Los sitios
remotos que visito por primera vez están llenos de interrogantes. Como esas
marcas que suben por la ribera del río desde el agua hasta las calles de la
ciudad de Luang Prabang. Hoy estaban en 5 metros, pero las últimas anotaciones
escalan hasta dar cabida a los 22. Cuesta creer que este poderoso río, del que
tantos otros son tributarios, alcance en los meses de verano cotas tan elevadas,
pero el viento monzón trae entonces desde el sur todas las lluvias imaginables.
Así que ahora,
en la temporada seca, el río está en sus marcas más bajas y la navegación por
él se hace difícil y necesariamente experta.

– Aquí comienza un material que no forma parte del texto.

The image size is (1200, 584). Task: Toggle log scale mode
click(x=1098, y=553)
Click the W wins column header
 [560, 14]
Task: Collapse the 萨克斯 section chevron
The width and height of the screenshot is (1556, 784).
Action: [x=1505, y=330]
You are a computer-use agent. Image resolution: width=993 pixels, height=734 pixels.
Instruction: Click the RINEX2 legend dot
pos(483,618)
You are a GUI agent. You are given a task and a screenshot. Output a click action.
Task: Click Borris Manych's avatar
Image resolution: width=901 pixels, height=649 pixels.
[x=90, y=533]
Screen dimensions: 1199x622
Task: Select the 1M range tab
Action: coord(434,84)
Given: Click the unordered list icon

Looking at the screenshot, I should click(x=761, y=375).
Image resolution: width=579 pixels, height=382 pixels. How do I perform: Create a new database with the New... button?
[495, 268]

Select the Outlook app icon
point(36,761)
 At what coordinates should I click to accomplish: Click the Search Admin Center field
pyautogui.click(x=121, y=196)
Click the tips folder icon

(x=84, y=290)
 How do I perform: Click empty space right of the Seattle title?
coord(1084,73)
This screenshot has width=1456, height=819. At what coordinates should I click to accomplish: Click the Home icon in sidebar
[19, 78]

Cuando los barcos que hacen largas
travesías por el Mekong ya han hecho el embarque de todos los viajeros y de sus
bultos y todo parece preparado para que abandonen al fin el puerto es cuando
aparece el piloto. He observado le pericia de estos hombres que no abandonan en
ningún momento el timón en singladuras de más de 7 horas y que llegan a conocer
cada recodo, cada uno de los grupos de rocas, cada corriente y su empuje y cada
maniobra para dejar o coger pasajeros en los minúsculos puertos de las riberas.
Y todo ello a lo largo de más de 100 kilómetros de río.
Este río,
como todos los grandes, me cautiva. Tengo la intención en este viaje de
alcanzar el delta del Mekong, al sur de Vietnam. Acercarme en bicicleta por
alguno de los nueve brazos por los que toda esa agua se desvanece en el mar de China después de recorrer más de 4.000 kilómetros desde la meseta del Tíbet.